Série de 12 objets muraux, transferts d’images sur briques 15×30 cm, 2015
L’heure bleue, exposition en duo, avec Maurice Castella, 2015
L’heure bleue se manifeste deux fois par jour. C’est le moment précis où le ciel devient bleu foncé, entre le noir de la nuit et le bleu du jour. Le ciel est lumineux, mais il n’y a pas de soleil à proprement parler. C’est le moment où le soleil vient juste de se coucher et qu’il ne fait pas encore nuit et le moment où le soleil n’est pas encore levé et qu’il ne fait pas encore jour. La lumière est très douce, elle a quelque chose de magique. Cette couleur est particulièrement prisée des photographes. En été, cette heure est réputée la meilleure pour sentir les parfums des fleurs. C’est aux premiers instants de l’heure bleue que l’ensemble des oiseaux se mettent à chanter. Cet orchestre dure quelque minutes avant que la vie ne reprenne son cours normal.

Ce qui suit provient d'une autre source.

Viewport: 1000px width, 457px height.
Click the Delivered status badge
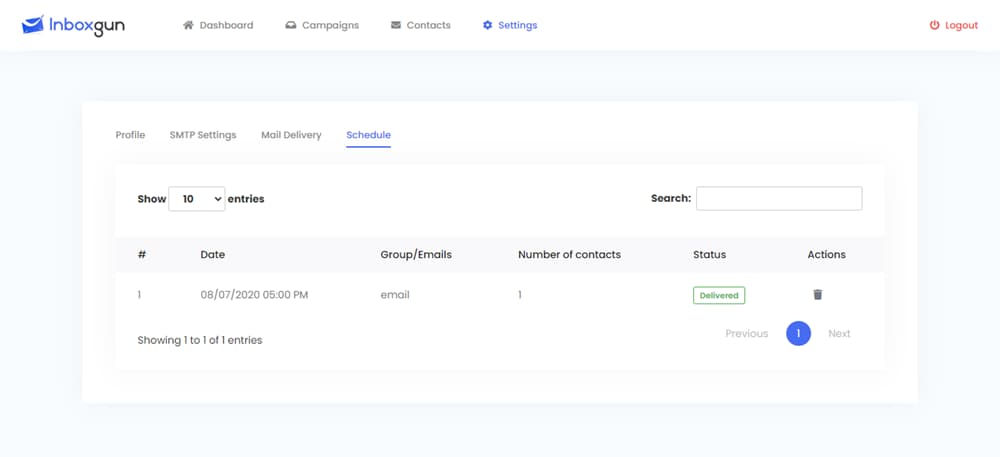719,296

L’heure bleue, pour nous, c’est cet instant en plein jour et en pleine lumière où LA rencontre allait avoir lieu… Une maison bleue de la tête aux pieds en pleine campagne genevoise allait, un jour de septembre 2014, être le témoin d’une double rencontre, celle de deux êtres et de deux univers artistiques…

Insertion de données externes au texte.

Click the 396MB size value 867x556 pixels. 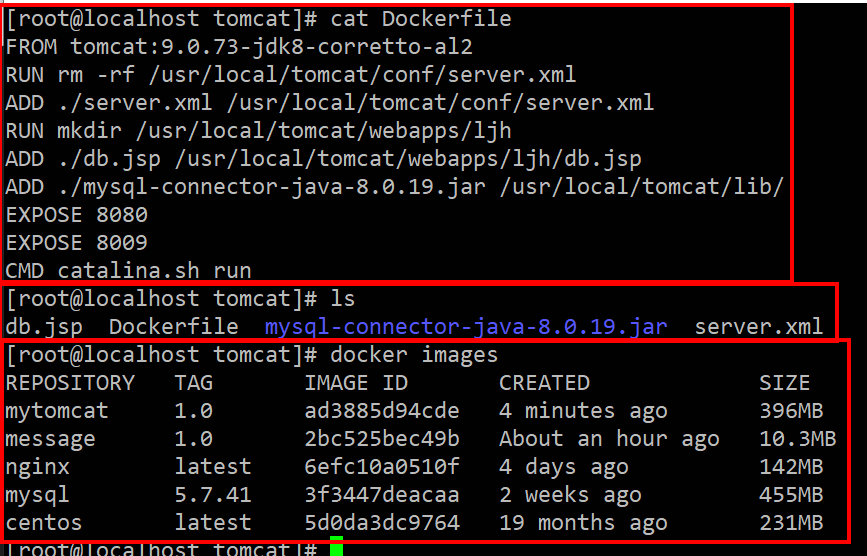coord(791,411)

Et même si cette Villa était sur le point de disparaître, les photos de ce lieu et les gravats résultant de sa destruction, comme autant de fragments bleus récupérés et rassemblés, resteront les témoins de la construction de cette solide relation.

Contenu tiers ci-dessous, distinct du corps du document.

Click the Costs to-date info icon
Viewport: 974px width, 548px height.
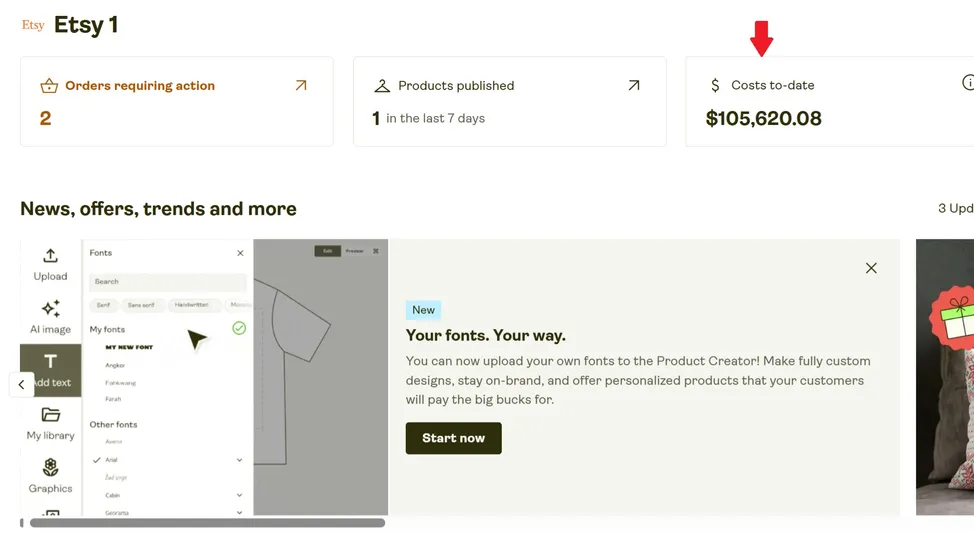(968, 83)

Bribes d’images, bouts de bleu, bout de vie… se rencontrer aussi artistiquement, dialoguer avec ces images sauvées et ainsi raconter, avec notre histoire en trame de fond, d’autres histoires… avec le bleu comme fil rouge ! Dans l’Espace Ruine, chacun a proposé 12 (nombre symbolique de l’année écoulée) pièces en dialogue les unes avec les autres.